### What the task asks
Copy the data word for word, beginning with the line that contains "This screenshot has height=521, width=603." and continuing through the final line. Include both of those lines, and omit the pictures.

### Material provided
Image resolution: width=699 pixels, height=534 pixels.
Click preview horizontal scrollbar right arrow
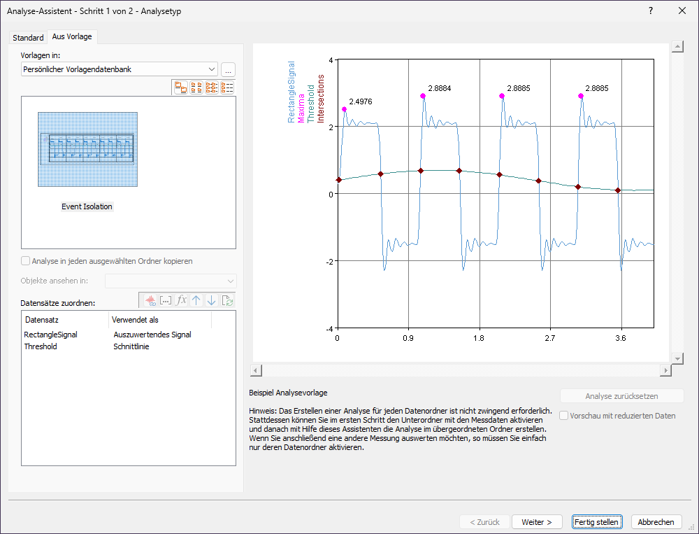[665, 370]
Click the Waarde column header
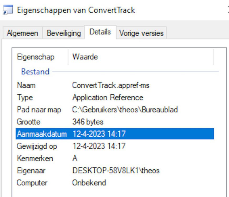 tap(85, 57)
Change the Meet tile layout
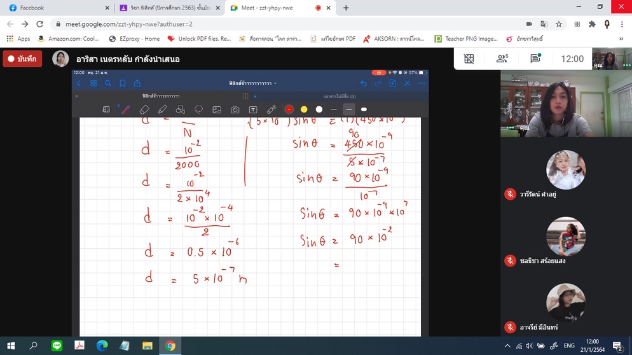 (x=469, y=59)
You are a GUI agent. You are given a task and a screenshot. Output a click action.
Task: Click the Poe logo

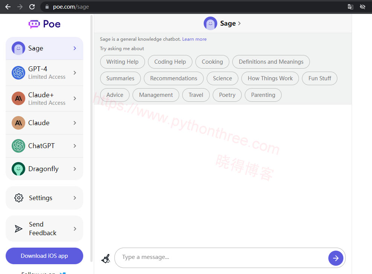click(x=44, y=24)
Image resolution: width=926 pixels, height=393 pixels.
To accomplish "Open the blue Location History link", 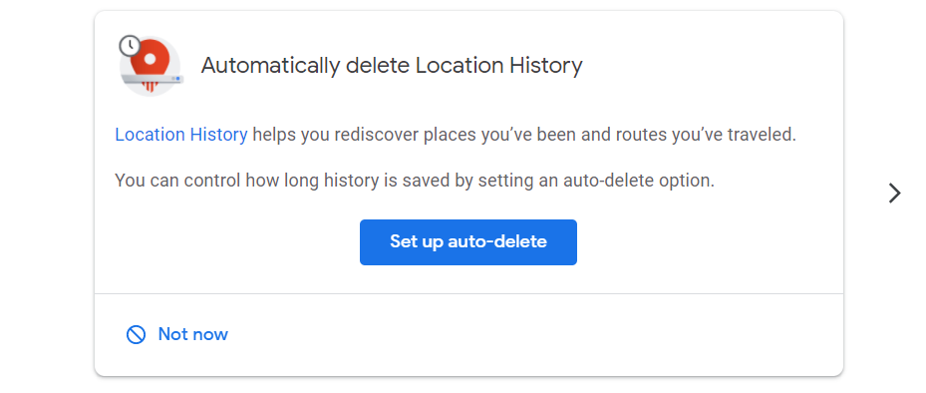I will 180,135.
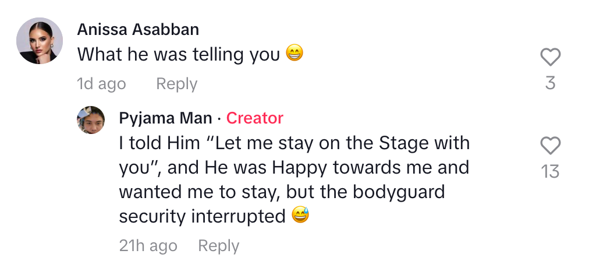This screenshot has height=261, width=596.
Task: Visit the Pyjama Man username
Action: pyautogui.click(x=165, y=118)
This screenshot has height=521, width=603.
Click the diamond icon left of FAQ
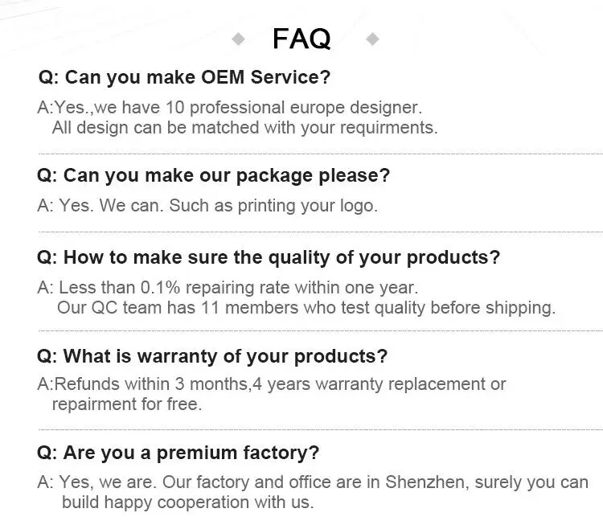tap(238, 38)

### Written solution
This screenshot has height=521, width=603.
Click the diamond icon left of FAQ
tap(238, 38)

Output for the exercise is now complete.